Around fifteen years ago, as the digital revolution began to take hold, integrated marketing became a big trend.
With so many more marketing channels available thanks to the internet, integrated marketing offered the possibility of ensuring that marketing communications were consistent across all mediums – PR, digital, print, social, website etc.
And this approach has served many financial companies very well over the last decade or so.
But, times are changing. And this integrated marketing model is now failing to deliver the one core goal of marketing – to raise and preserve assets under management.
Because it is not addressing a big and growing problem – the failure of marketing, IT and sales teams to connect properly in regards to marketing. Instead, these departments operate as three independent silos in an organisation – all with their own agendas and processes. This means you end up with:
- A marketing team with no insight into the sales process, or idea of the IT infrastructure necessary to deliver the sort of data analysis necessary to track ROI.
- An IT team that lacks strategic insight and is more concerned with tackling day-to-day tech issues than delivering long-term value to the business.
- A sales teams that has become lazy and lacks the ability, or desire, to analyse how it can do things better and encourage more people to invest.
This is clearly a dysfunctional situation and one that is driven by the fact that these teams have no common purpose. But, to really drive things forward, they must be aligned and working towards the ultimate goal of the business as a whole. And, if you’re a fund or an asset manager, that goal is the acquisition and retention of assets.

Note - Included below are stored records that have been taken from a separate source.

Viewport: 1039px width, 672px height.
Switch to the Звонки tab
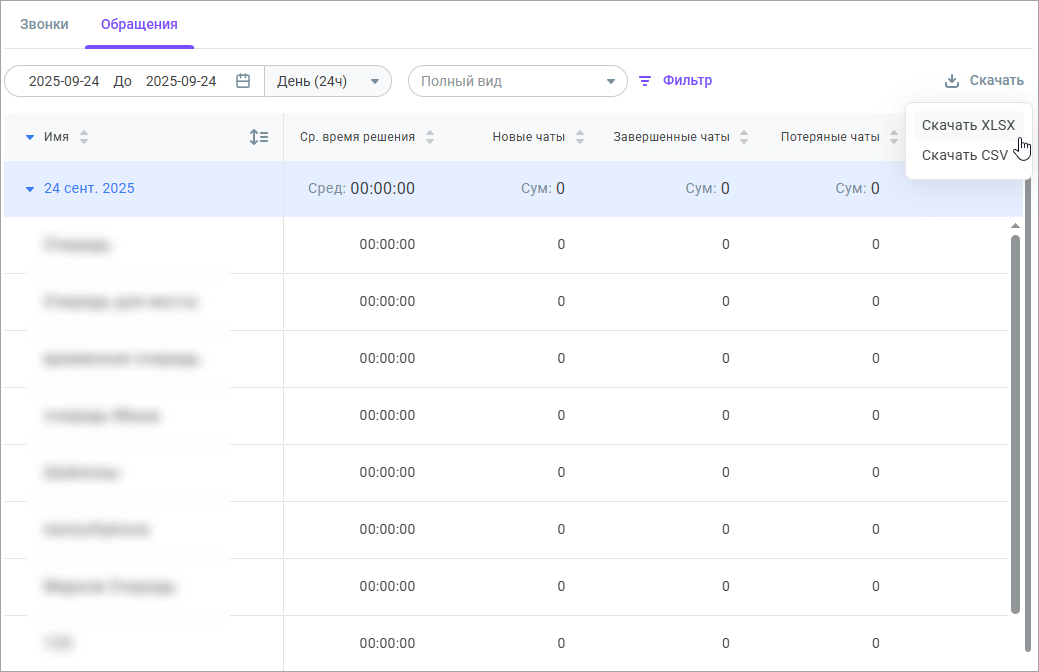[44, 24]
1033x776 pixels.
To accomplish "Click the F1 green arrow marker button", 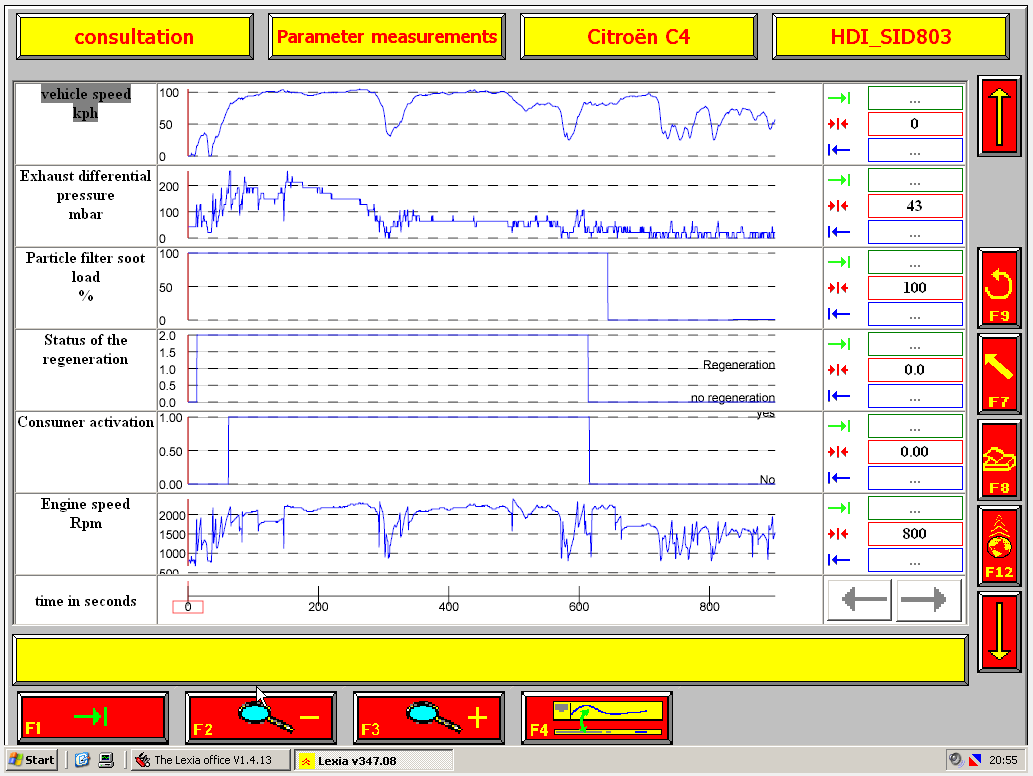I will pyautogui.click(x=92, y=718).
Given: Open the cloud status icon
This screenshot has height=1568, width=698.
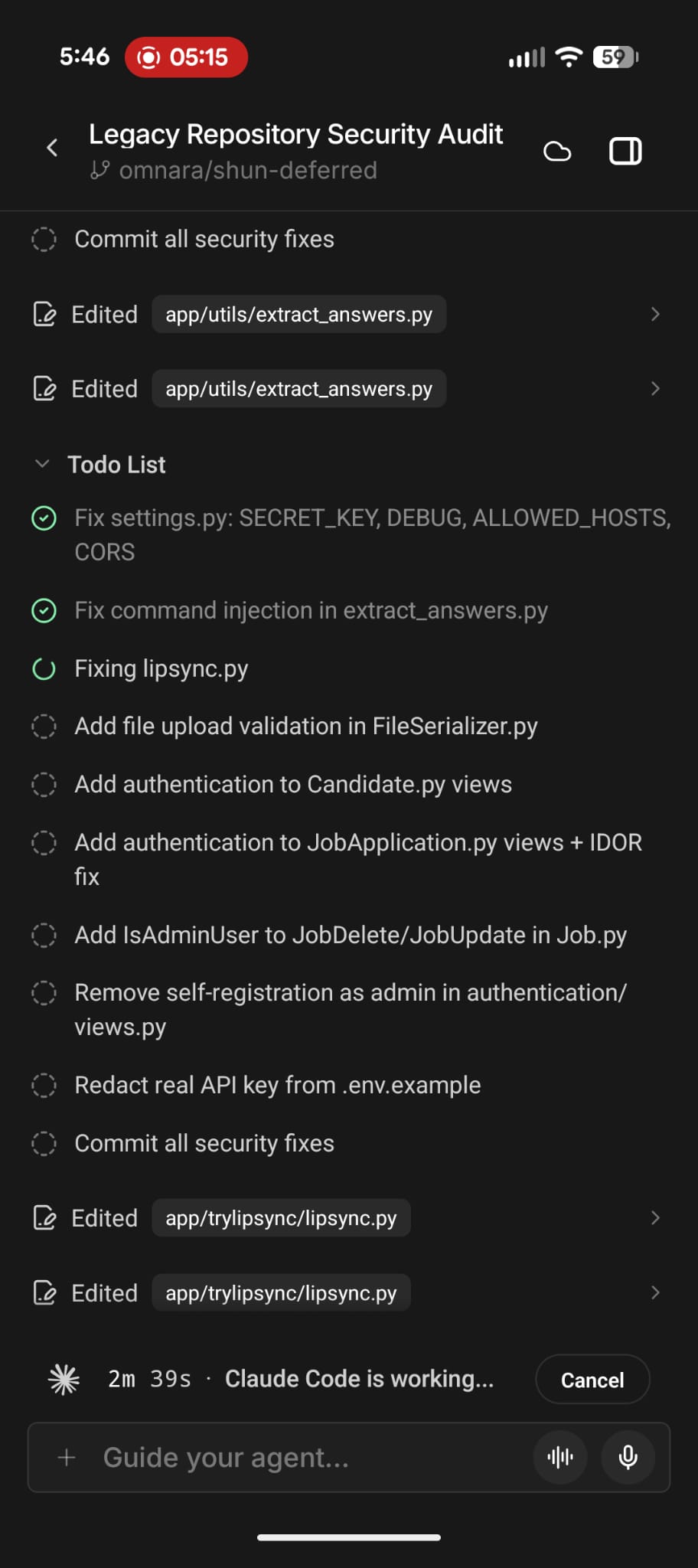Looking at the screenshot, I should [557, 152].
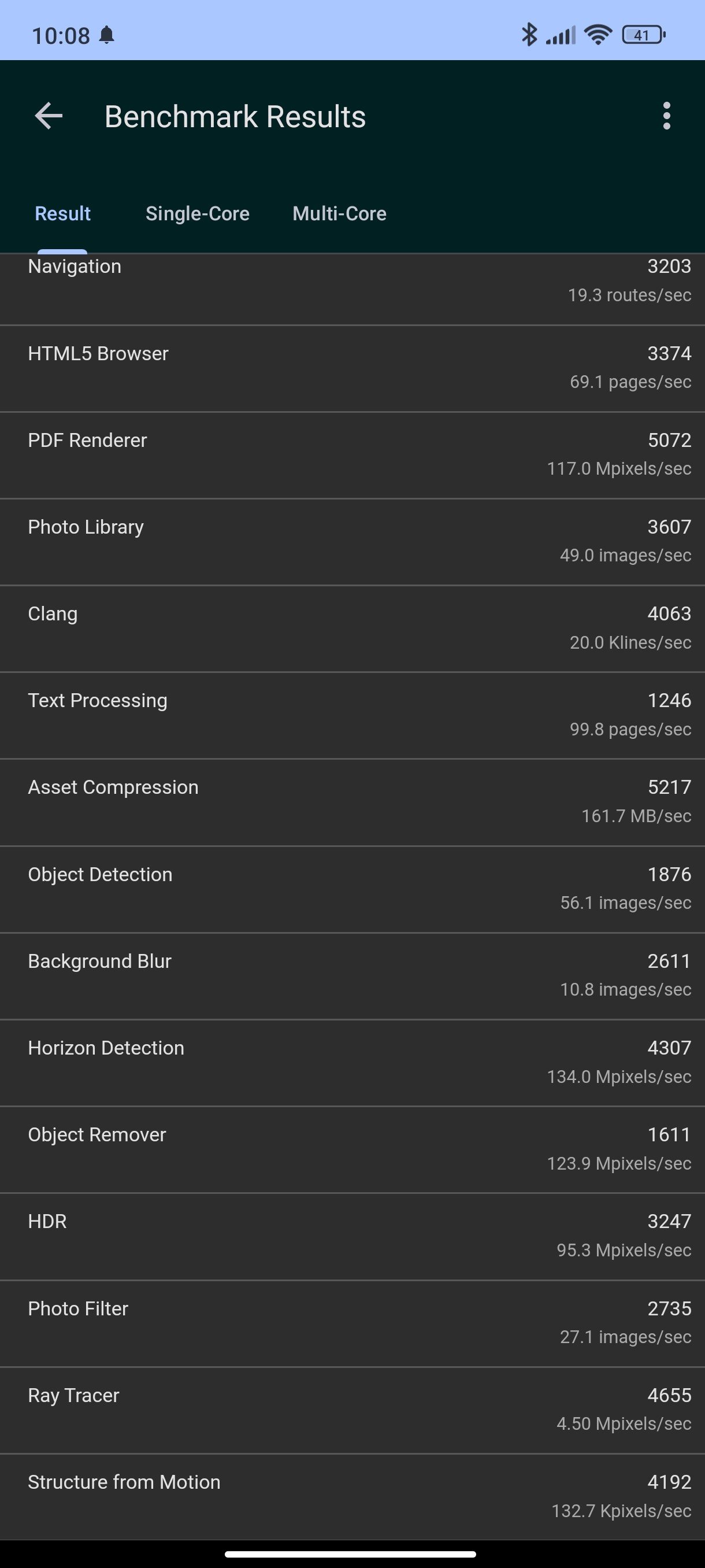Open the three-dot overflow menu
The width and height of the screenshot is (705, 1568).
pyautogui.click(x=667, y=116)
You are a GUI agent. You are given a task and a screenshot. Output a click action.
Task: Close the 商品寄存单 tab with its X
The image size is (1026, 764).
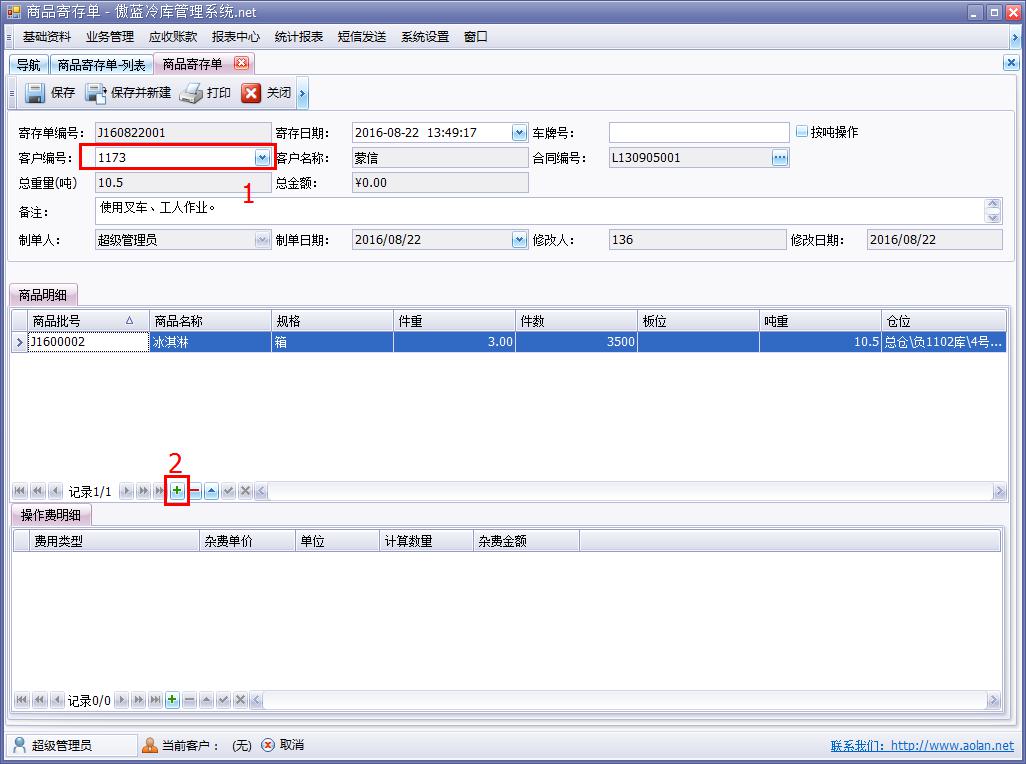pyautogui.click(x=240, y=64)
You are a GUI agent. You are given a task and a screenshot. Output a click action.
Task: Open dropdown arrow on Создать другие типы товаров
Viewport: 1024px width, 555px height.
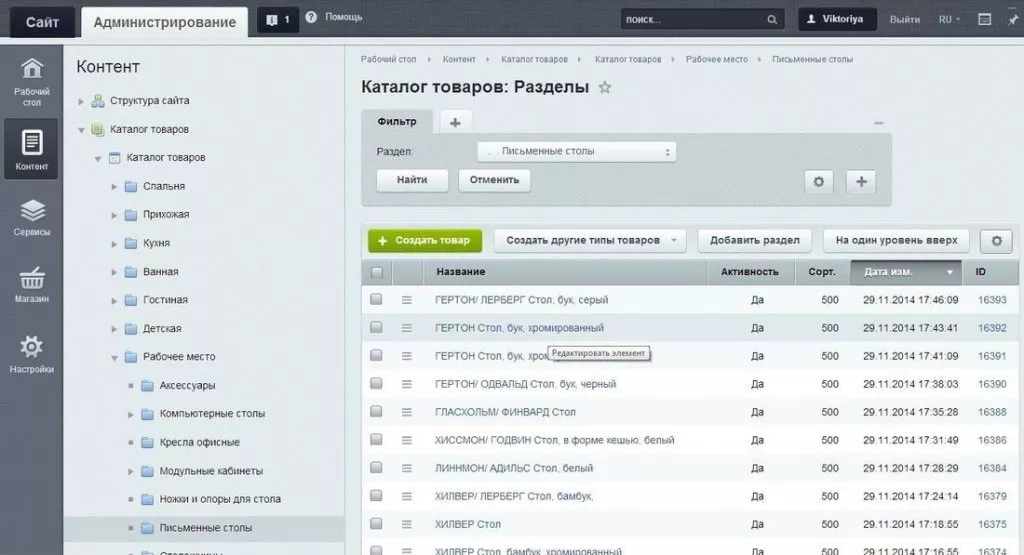(x=675, y=241)
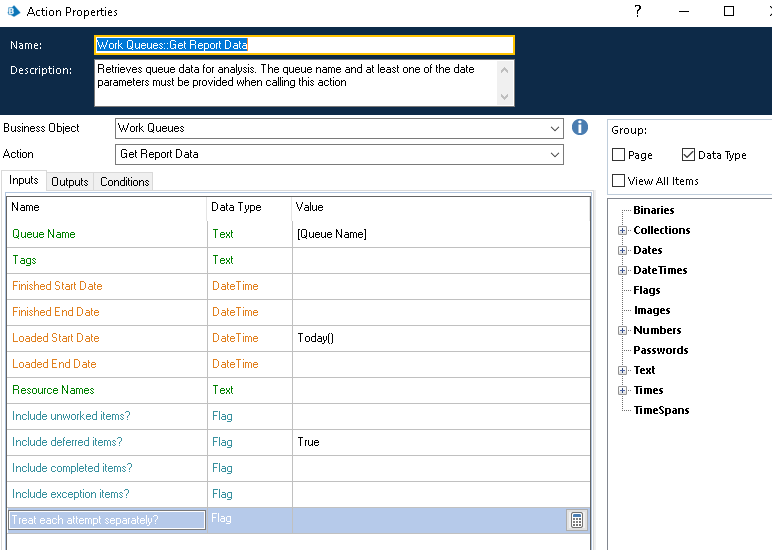772x550 pixels.
Task: Expand the Collections tree node
Action: click(x=622, y=230)
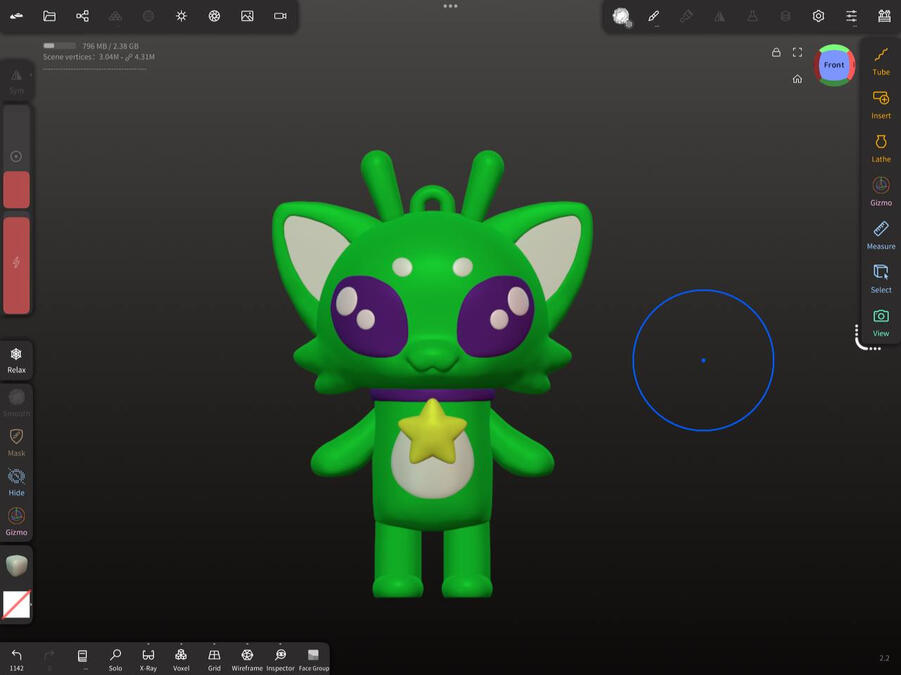The image size is (901, 675).
Task: Select the material sphere thumbnail
Action: click(x=16, y=565)
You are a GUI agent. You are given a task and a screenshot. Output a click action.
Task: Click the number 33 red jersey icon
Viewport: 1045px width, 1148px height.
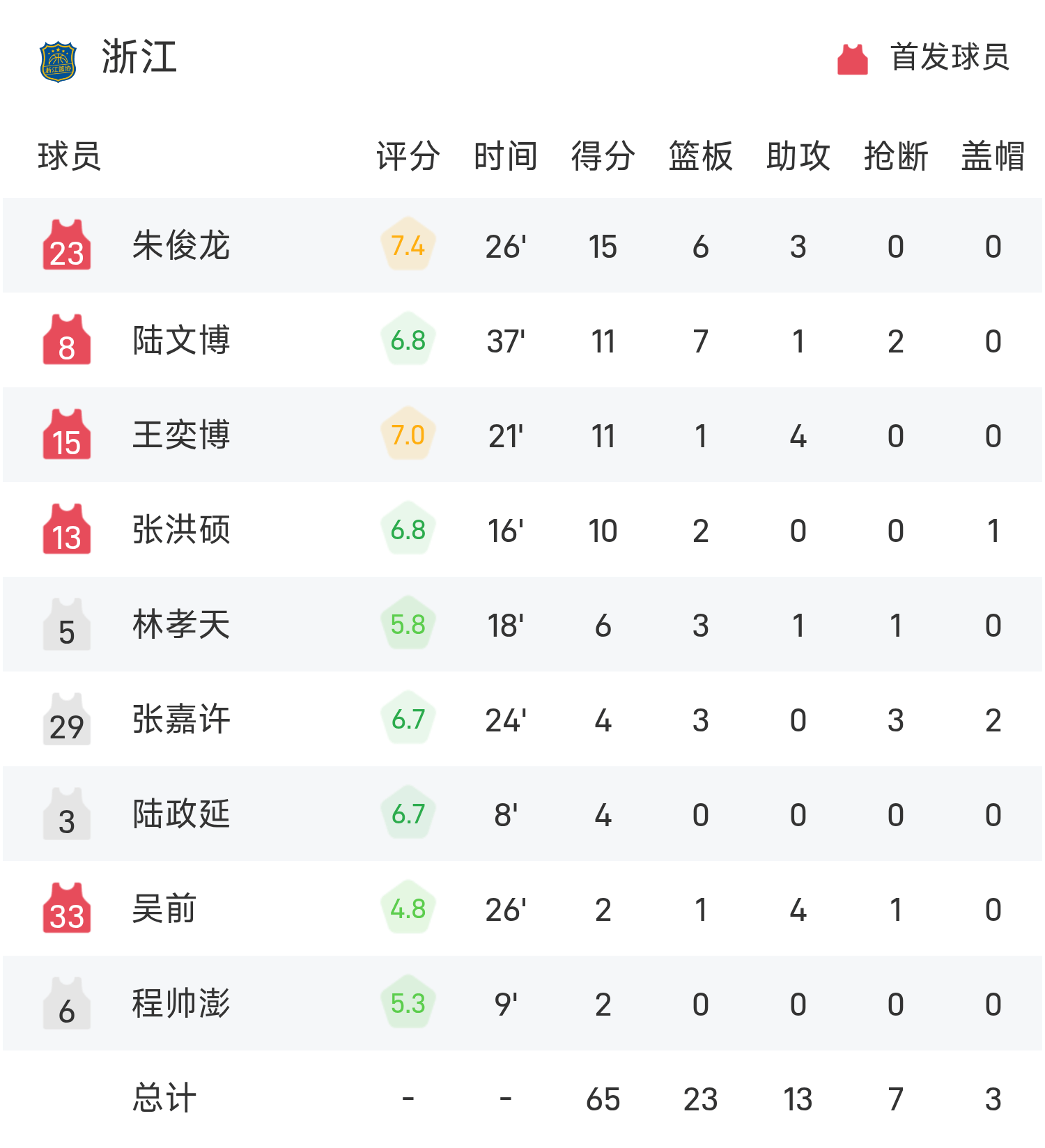point(67,908)
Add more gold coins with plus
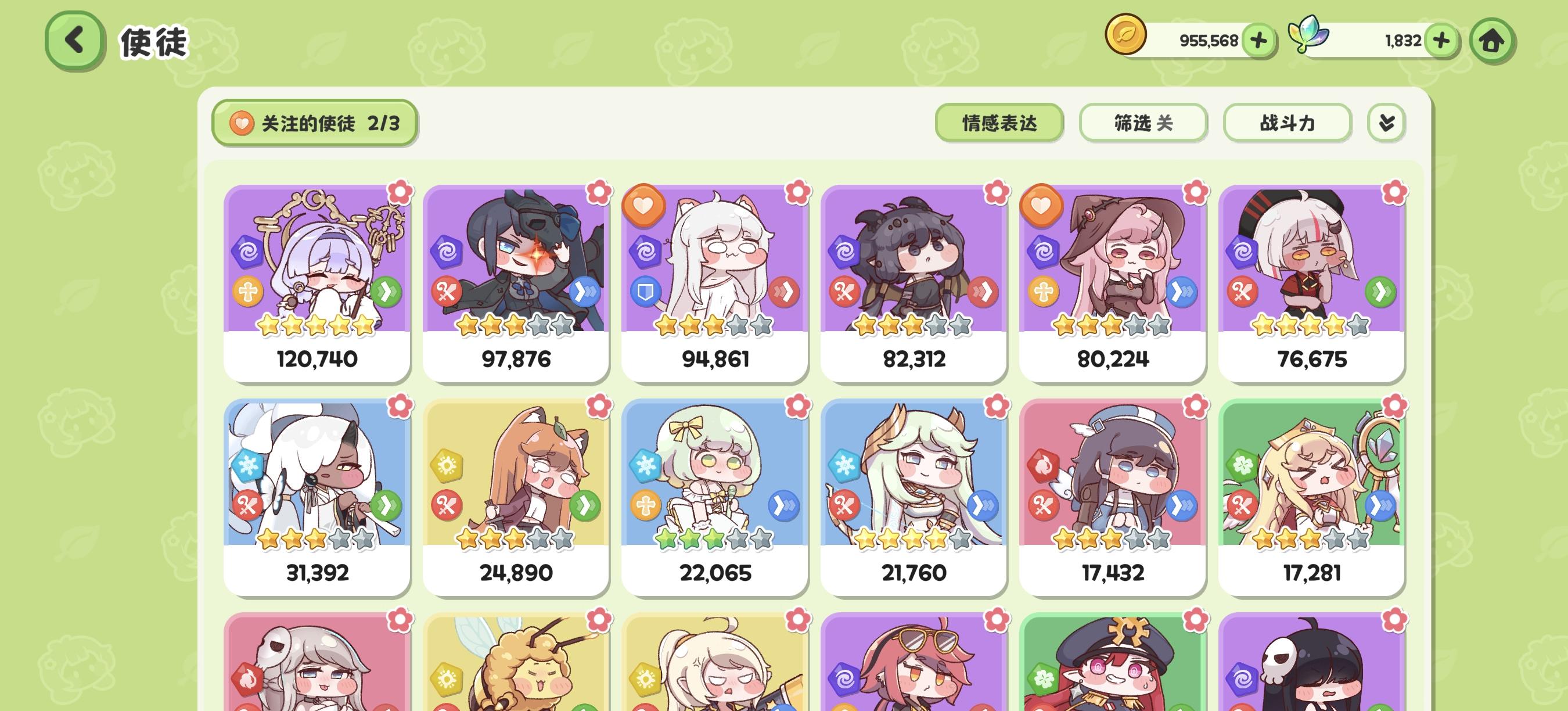This screenshot has height=711, width=1568. pos(1258,41)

A new model for successful integrated marketing
The old model of integrated marketing – providing a consistent message – is still important, but it should now be taken as a given. We now need a new model for integrated marketing – let’s call it ‘integrated marketing 2.0’ – that will focus all marketing activity on boosting AuM.
The first step in this process is for all the relevant departments to ask themselves some tough questions:
- The marketing team needs to ask what the company actually stands for, and how that can be framed to appeal to potential investors.
- The IT team needs to ask what integrated systems can be introduced to better support the business and the aim of generating AuM
- The sales team needs to ask how much it really knows about the company’s products and investors – and how it can find out more.
Answering these questions brings IT, marketing and sales together – because they actually all need the others. Marketing needs IT to help it analyse what investors want, and IT needs marketing data to enable that. And sales needs this analytical data to be able to target potential investors effectively.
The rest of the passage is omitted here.